Code Like Humans: A Multi-Agent Solution for Medical Coding
Andreas Motzfeldt, Joakim Edin, Casper L. Christensen, Christian Hardmeier, Lars Maaløe, Anna Rogers
TL;DR
Medical coding maps unstructured clinical notes to ICD-10-CM codes, a labor-intensive task with significant implications for patient care and revenue. The authors introduce Code Like Humans (CLH), a multi-agent LLM-based framework that leverages external ICD resources—alphabetical index, hierarchy, and guidelines—to emulate human coders and support open-set coding across the full 70K-code ICD-10-CM space. CLH achieves competitive macro-F1 against state-of-the-art discriminative models on rare codes and provides a detailed analysis of its strengths and blind spots, highlighting the practicality of human-in-the-loop deployment.
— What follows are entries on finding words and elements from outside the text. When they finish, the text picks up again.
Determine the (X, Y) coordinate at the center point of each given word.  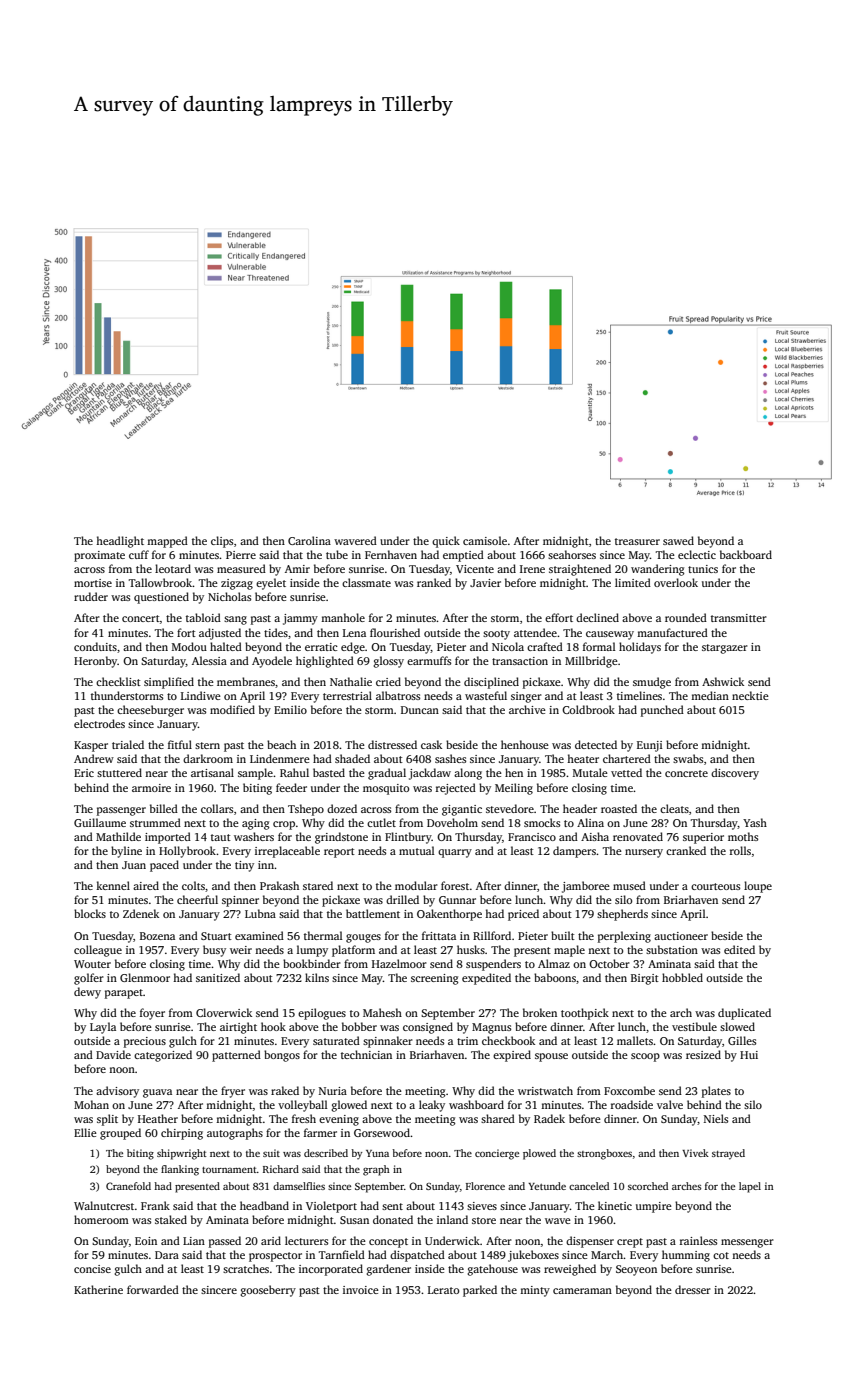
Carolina (309, 540)
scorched (648, 1186)
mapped (167, 542)
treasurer (637, 541)
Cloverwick (224, 1012)
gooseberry (268, 1291)
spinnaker (388, 1042)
The work argues for assistive tooling rather than full automation in clinical coding and outlines future directions in data resources, retrieval strategies, and component-level fine-tuning to enhance real-world applicability.
Abstract
In medical coding, experts map unstructured clinical notes to alphanumeric codes for diagnoses and procedures. We introduce Code Like Humans: a new agentic framework for medical coding with large language models. It implements official coding guidelines for human experts, and it is the first solution that can support the full ICD-10 coding system (+70K labels). It achieves the best performance to date on rare diagnosis codes (fine-tuned discriminative classifiers retain an advantage for high-frequency codes, to which they are limited). Towards future work, we also contribute an analysis of system performance and identify its `blind spots' (codes that are systematically undercoded).